Work instruction: Set down the data that follows again, exactly as written.

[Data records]
########

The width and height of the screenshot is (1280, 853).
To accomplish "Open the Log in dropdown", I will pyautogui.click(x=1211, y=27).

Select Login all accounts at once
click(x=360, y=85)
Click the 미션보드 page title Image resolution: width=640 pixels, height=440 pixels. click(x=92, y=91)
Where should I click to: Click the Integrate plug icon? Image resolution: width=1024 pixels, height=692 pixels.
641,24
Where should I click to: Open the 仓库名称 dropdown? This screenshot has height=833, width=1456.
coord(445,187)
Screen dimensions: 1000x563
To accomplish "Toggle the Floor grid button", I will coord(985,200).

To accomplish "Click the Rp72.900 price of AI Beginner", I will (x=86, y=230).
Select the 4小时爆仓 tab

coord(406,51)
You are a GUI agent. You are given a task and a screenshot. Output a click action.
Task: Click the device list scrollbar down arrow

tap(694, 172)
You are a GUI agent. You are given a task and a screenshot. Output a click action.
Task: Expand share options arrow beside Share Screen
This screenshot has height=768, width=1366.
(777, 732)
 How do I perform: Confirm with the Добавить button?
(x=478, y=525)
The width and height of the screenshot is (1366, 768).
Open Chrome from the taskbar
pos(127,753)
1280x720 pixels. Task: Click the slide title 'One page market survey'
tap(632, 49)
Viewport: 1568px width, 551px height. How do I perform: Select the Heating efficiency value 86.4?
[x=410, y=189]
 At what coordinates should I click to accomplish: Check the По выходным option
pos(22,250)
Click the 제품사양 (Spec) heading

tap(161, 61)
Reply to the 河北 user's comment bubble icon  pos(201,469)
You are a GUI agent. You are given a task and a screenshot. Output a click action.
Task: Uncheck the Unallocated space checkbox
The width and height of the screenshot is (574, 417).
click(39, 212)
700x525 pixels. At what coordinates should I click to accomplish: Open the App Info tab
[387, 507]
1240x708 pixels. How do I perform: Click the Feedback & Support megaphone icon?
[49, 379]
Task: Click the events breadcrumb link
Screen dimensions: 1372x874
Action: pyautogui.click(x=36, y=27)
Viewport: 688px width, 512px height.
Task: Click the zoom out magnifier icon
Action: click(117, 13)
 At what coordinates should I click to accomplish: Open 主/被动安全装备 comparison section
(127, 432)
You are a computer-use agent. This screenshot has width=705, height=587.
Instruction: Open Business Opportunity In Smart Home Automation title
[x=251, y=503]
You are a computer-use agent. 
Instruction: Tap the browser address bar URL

########

The completed task:
The width and height of the screenshot is (1280, 853).
To accomplish "Open the Log in dropdown", I will pyautogui.click(x=1211, y=27).

Select Login all accounts at once
click(x=360, y=85)
Click the 미션보드 page title Image resolution: width=640 pixels, height=440 pixels. click(x=92, y=91)
Where should I click to: Click the Integrate plug icon? Image resolution: width=1024 pixels, height=692 pixels.
641,24
Where should I click to: Open the 仓库名称 dropdown? This screenshot has height=833, width=1456.
coord(445,187)
Screen dimensions: 1000x563
To accomplish "Toggle the Floor grid button", I will coord(985,200).

To accomplish "Click the Rp72.900 price of AI Beginner", I will (x=86, y=230).
Select the 4小时爆仓 tab

coord(406,51)
You are a GUI agent. You are given a task and a screenshot. Output a click action.
Task: Click the device list scrollbar down arrow

tap(694, 172)
You are a GUI agent. You are given a task and a screenshot. Output a click action.
Task: Expand share options arrow beside Share Screen
This screenshot has height=768, width=1366.
(777, 732)
 How do I perform: Confirm with the Добавить button?
(x=478, y=525)
The width and height of the screenshot is (1366, 768).
Open Chrome from the taskbar
pos(127,753)
1280x720 pixels. Task: Click the slide title 'One page market survey'
tap(632, 49)
Viewport: 1568px width, 551px height. How do I perform: Select the Heating efficiency value 86.4?
[x=410, y=189]
 At what coordinates should I click to accomplish: Check the По выходным option
pos(22,250)
Click the 제품사양 (Spec) heading

tap(161, 61)
Reply to the 河北 user's comment bubble icon  pos(201,469)
You are a GUI agent. You are given a task and a screenshot. Output a click action.
Task: Uncheck the Unallocated space checkbox
The width and height of the screenshot is (574, 417).
click(39, 212)
700x525 pixels. At what coordinates should I click to accomplish: Open the App Info tab
[387, 507]
1240x708 pixels. How do I perform: Click the Feedback & Support megaphone icon?
[49, 379]
Task: Click the events breadcrumb link
Screen dimensions: 1372x874
Action: pyautogui.click(x=36, y=27)
Viewport: 688px width, 512px height.
Task: Click the zoom out magnifier icon
Action: click(117, 13)
 At what coordinates should I click to accomplish: Open 主/被动安全装备 comparison section
(127, 432)
You are a computer-use agent. This screenshot has width=705, height=587.
Instruction: Open Business Opportunity In Smart Home Automation title
[x=251, y=503]
You are a computer-use agent. 
Instruction: Tap the browser address bar URL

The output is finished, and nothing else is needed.